**DATA TO PROCESS:**
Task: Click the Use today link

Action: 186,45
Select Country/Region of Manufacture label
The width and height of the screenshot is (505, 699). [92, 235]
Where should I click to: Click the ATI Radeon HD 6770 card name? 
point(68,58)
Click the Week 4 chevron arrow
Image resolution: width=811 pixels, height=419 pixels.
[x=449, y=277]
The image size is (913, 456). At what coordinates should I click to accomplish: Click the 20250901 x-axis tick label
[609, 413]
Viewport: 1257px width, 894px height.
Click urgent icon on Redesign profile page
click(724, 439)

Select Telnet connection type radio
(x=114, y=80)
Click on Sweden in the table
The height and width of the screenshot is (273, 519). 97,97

...

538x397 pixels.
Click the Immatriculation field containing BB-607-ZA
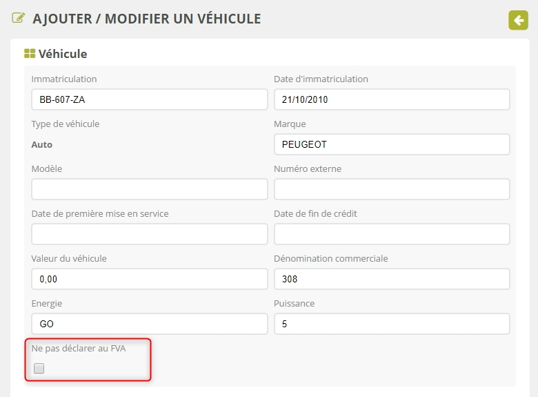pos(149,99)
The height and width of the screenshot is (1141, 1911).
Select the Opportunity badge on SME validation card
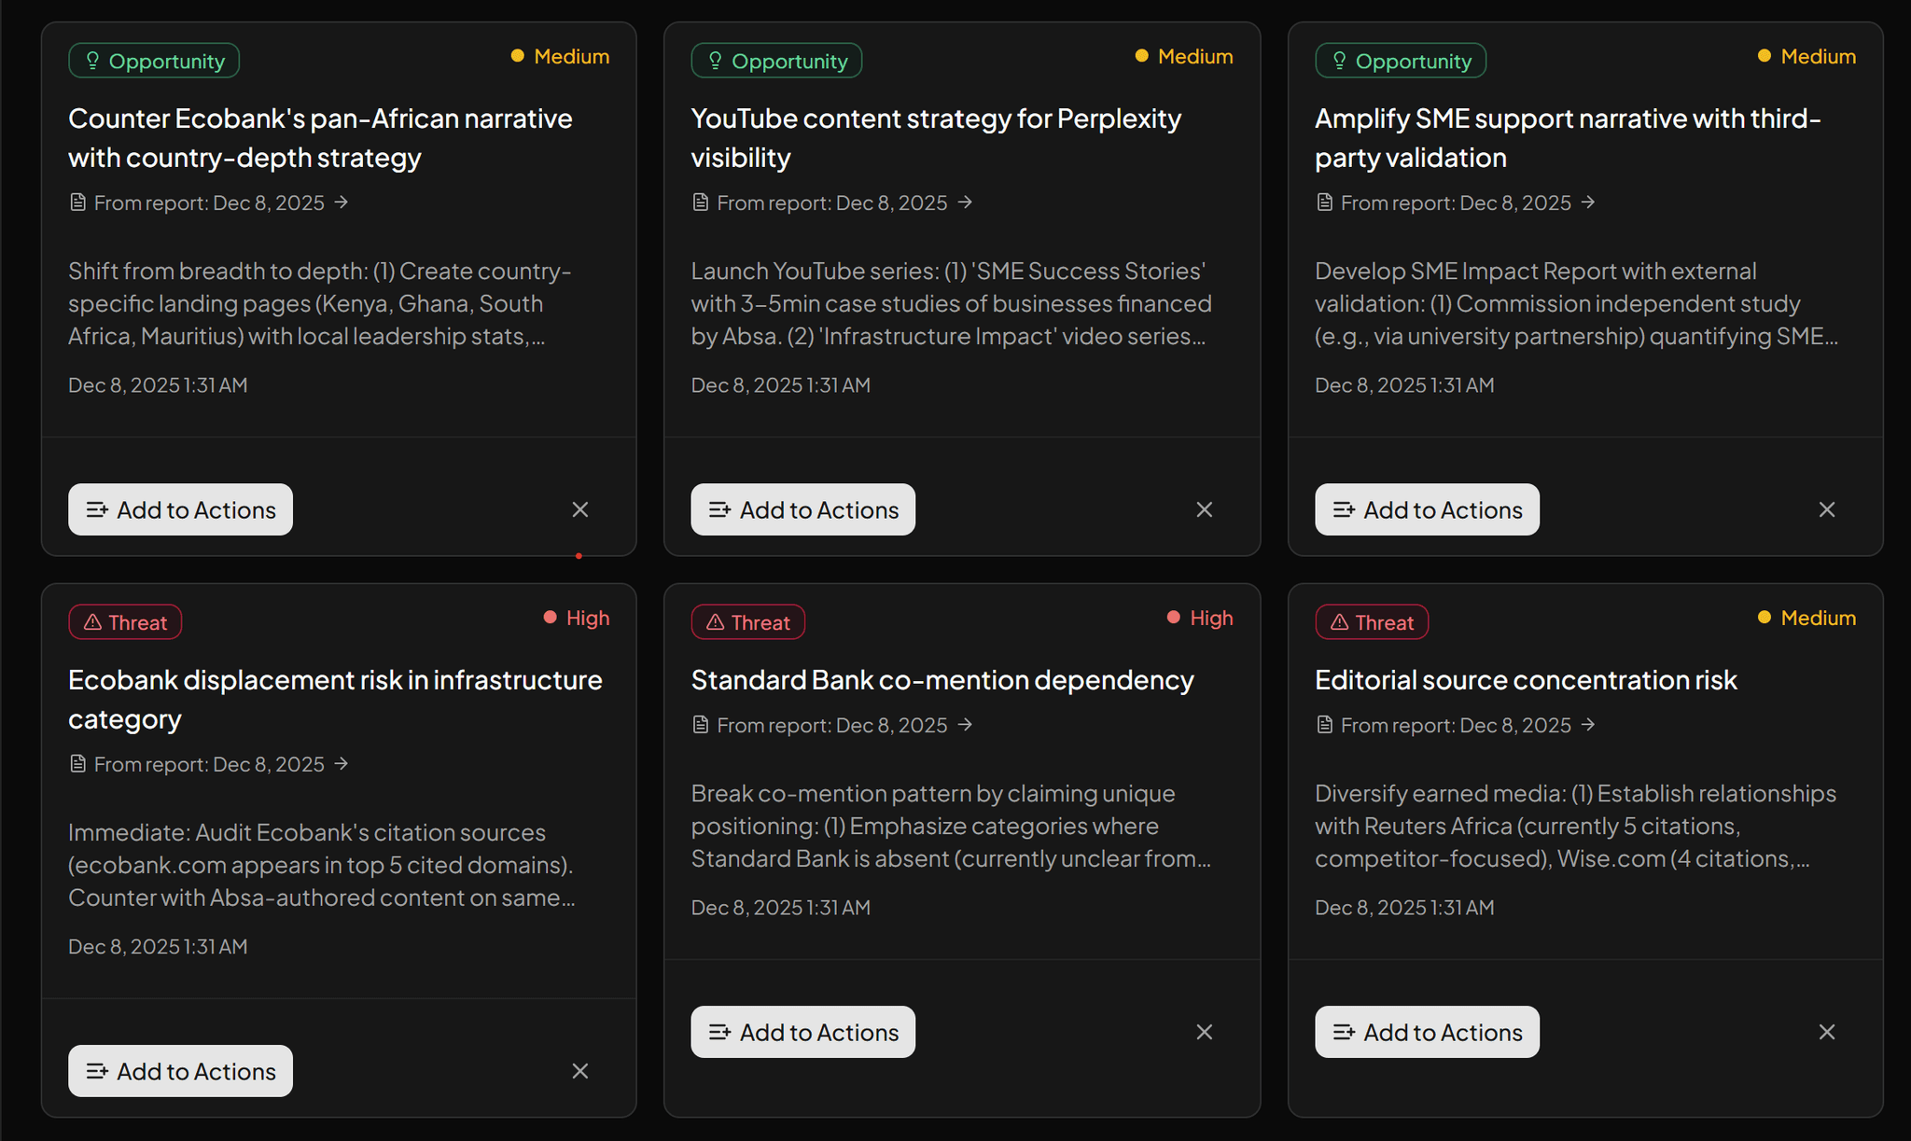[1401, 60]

**INSTRUCTIONS TO FOLLOW:** Revise the material from the line containing "The image size" down to the line containing "The height and width of the screenshot is (273, 519).", substituting "priority icon" for "urgent icon" and leaving everything else unchanged. Return only those lines.

**SOLUTION FOR THIS TASK:**
The image size is (913, 456). At what coordinates should I click to accomplish: Click the 20250901 x-axis tick label
[609, 413]
Viewport: 1257px width, 894px height.
Click priority icon on Redesign profile page
click(724, 439)

Select Telnet connection type radio
(x=114, y=80)
Click on Sweden in the table
The height and width of the screenshot is (273, 519). 97,97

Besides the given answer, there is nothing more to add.